Exercise brief => Only one span of the listing below is wanted: the lines from the one with "Task: Open the insights" through the one with "Given: Collapse the", reproduced exactly, both ends kept.

Material for this exercise =>

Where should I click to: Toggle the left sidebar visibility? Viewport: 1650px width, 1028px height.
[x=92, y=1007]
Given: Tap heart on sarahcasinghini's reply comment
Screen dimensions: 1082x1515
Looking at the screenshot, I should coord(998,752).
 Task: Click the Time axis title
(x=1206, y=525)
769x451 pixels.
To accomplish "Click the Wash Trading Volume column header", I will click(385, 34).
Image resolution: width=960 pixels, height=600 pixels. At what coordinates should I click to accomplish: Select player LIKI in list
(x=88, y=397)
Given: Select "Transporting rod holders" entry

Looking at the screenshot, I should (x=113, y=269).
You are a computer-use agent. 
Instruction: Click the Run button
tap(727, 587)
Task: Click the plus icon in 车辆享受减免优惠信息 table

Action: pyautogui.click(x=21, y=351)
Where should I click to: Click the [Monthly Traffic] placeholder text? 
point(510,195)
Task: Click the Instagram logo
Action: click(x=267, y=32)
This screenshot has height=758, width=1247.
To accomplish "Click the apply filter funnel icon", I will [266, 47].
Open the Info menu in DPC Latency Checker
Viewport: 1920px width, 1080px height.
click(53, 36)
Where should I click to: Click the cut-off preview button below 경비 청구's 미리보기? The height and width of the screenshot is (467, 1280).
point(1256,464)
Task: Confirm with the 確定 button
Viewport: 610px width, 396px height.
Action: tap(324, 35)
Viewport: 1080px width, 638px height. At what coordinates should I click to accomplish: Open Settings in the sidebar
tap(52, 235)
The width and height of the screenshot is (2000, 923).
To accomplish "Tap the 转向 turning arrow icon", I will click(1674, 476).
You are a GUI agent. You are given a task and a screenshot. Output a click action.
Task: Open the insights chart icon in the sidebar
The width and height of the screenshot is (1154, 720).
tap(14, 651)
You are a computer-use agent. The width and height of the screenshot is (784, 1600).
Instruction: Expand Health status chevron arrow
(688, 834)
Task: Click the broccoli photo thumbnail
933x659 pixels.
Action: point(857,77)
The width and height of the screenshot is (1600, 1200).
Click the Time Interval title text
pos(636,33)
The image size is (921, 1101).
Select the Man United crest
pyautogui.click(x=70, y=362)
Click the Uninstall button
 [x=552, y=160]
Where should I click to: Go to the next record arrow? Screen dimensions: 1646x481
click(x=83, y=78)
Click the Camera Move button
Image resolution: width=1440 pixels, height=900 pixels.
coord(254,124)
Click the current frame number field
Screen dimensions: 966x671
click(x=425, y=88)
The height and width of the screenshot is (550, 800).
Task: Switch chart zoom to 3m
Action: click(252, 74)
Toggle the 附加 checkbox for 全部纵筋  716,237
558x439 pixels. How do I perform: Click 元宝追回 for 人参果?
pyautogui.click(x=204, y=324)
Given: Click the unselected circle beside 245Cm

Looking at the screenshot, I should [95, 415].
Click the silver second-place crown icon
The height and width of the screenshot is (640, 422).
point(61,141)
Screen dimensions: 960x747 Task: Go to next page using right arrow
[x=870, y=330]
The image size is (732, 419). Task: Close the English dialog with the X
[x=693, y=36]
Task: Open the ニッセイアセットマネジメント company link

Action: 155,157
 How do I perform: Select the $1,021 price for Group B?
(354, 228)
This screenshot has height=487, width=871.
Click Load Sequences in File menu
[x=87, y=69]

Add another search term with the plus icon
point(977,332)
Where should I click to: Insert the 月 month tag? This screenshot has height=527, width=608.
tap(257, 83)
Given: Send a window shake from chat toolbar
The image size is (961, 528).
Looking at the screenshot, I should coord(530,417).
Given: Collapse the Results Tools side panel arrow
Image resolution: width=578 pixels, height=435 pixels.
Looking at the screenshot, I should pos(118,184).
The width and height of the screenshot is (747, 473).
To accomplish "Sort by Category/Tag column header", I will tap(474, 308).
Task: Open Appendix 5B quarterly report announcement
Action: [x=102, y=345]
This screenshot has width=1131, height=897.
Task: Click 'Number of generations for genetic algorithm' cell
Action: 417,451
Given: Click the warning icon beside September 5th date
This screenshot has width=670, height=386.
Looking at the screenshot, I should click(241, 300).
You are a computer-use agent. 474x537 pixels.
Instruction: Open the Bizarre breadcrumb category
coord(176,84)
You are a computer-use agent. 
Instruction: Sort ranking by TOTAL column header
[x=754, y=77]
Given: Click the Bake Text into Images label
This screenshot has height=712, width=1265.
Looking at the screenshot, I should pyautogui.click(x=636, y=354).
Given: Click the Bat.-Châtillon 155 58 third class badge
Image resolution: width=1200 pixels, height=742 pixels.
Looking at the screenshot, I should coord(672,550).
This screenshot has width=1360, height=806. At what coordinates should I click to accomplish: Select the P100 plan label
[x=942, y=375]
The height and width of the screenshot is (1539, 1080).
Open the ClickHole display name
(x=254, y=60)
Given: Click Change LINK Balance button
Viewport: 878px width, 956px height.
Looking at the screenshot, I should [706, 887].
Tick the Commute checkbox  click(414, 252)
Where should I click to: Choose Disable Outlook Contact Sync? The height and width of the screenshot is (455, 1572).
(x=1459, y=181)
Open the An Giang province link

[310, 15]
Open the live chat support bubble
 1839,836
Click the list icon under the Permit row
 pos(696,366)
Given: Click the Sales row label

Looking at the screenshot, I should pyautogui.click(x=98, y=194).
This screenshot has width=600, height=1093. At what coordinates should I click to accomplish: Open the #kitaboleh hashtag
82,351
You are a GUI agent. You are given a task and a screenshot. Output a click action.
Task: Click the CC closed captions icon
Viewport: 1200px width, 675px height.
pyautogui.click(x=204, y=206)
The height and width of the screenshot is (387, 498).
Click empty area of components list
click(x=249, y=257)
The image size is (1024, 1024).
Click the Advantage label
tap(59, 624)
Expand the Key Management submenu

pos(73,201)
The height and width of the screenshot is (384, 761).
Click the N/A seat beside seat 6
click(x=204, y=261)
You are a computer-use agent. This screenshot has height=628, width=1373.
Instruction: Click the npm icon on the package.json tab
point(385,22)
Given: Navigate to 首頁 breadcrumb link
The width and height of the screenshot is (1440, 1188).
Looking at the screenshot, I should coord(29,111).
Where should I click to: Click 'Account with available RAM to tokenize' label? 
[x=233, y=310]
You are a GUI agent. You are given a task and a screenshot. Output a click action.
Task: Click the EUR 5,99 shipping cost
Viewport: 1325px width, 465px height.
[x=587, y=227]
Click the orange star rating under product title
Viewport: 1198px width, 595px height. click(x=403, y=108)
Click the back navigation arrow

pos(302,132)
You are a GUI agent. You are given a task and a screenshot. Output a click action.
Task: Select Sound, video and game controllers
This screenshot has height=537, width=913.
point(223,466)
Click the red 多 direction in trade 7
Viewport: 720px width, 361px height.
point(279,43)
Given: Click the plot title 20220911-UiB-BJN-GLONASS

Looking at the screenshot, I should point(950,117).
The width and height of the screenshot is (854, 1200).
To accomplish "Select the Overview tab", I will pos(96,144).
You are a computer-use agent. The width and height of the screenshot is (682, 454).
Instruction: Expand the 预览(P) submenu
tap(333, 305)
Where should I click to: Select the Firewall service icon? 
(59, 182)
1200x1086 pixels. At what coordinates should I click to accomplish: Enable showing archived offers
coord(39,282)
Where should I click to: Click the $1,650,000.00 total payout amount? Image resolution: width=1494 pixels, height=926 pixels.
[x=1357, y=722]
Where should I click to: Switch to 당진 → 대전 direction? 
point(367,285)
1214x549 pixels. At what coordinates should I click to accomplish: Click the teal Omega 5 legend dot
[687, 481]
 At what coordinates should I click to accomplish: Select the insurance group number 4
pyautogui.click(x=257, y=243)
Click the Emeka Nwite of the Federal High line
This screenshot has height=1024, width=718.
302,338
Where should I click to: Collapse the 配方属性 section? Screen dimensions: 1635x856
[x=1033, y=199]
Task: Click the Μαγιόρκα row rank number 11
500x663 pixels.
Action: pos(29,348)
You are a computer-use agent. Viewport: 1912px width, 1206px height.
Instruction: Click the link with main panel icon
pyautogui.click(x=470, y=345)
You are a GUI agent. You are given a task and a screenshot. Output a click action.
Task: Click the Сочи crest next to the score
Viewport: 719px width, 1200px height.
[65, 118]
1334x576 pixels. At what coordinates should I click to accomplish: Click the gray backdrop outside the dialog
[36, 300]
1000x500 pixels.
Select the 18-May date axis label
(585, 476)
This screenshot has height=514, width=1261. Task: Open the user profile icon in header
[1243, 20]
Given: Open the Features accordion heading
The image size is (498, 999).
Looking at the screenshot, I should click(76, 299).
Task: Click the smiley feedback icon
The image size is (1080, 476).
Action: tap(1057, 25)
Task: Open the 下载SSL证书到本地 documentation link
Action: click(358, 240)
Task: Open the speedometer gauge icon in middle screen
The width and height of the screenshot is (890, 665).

Output for this task =>
Task: Open the insights chart icon in the sidebar
The width and height of the screenshot is (1154, 720).
tap(14, 651)
You are a computer-use agent. The width and height of the screenshot is (784, 1600).
Instruction: Expand Health status chevron arrow
(688, 834)
Task: Click the broccoli photo thumbnail
933x659 pixels.
Action: point(857,77)
The width and height of the screenshot is (1600, 1200).
Click the Time Interval title text
pos(636,33)
The image size is (921, 1101).
Select the Man United crest
pyautogui.click(x=70, y=362)
Click the Uninstall button
 [x=552, y=160]
Where should I click to: Go to the next record arrow? Screen dimensions: 1646x481
click(x=83, y=78)
Click the Camera Move button
Image resolution: width=1440 pixels, height=900 pixels.
coord(254,124)
Click the current frame number field
Screen dimensions: 966x671
click(x=425, y=88)
The height and width of the screenshot is (550, 800).
Task: Switch chart zoom to 3m
Action: click(252, 74)
Toggle the 附加 checkbox for 全部纵筋  716,237
558x439 pixels. How do I perform: Click 元宝追回 for 人参果?
pyautogui.click(x=204, y=324)
Given: Click the unselected circle beside 245Cm

Looking at the screenshot, I should [95, 415].
Click the silver second-place crown icon
The height and width of the screenshot is (640, 422).
point(61,141)
Screen dimensions: 960x747 Task: Go to next page using right arrow
[x=870, y=330]
The image size is (732, 419). Task: Close the English dialog with the X
[x=693, y=36]
Task: Open the ニッセイアセットマネジメント company link

Action: 155,157
 How do I perform: Select the $1,021 price for Group B?
(354, 228)
This screenshot has height=487, width=871.
Click Load Sequences in File menu
[x=87, y=69]

Add another search term with the plus icon
point(977,332)
Where should I click to: Insert the 月 month tag? This screenshot has height=527, width=608.
tap(257, 83)
Given: Send a window shake from chat toolbar
The image size is (961, 528).
Looking at the screenshot, I should coord(530,417).
Given: Collapse the Results Tools side panel arrow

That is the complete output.